### Data to process
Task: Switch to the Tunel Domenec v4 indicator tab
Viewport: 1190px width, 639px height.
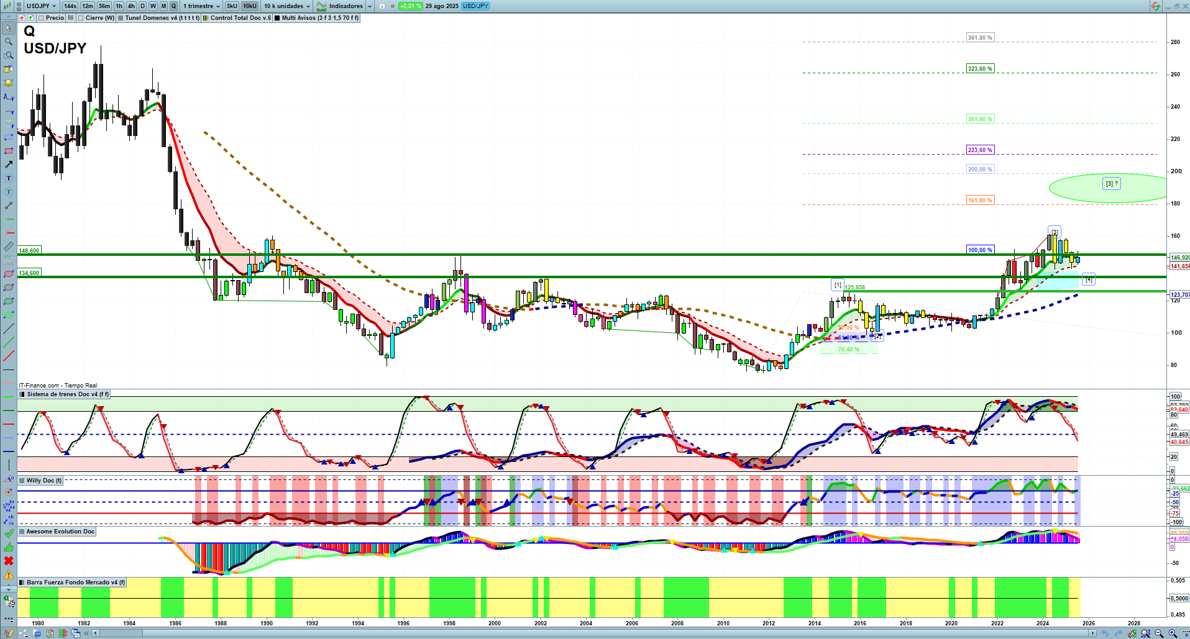Action: (x=162, y=18)
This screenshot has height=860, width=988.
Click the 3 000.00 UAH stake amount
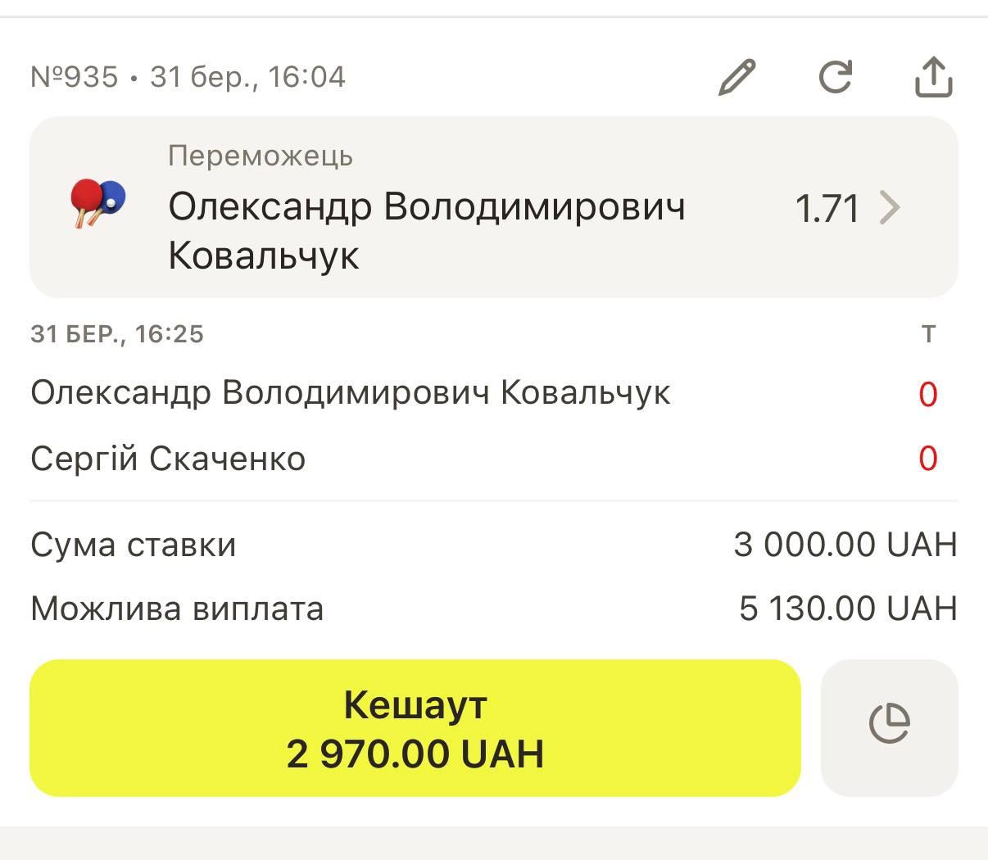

### Task to complete
The copy has to start at the line that contains "This screenshot has height=860, width=988." and end at the last line of the material above, matching the original exactly and holding no pictures.

### Expected answer
This screenshot has height=860, width=988.
Click the 3 000.00 UAH stake amount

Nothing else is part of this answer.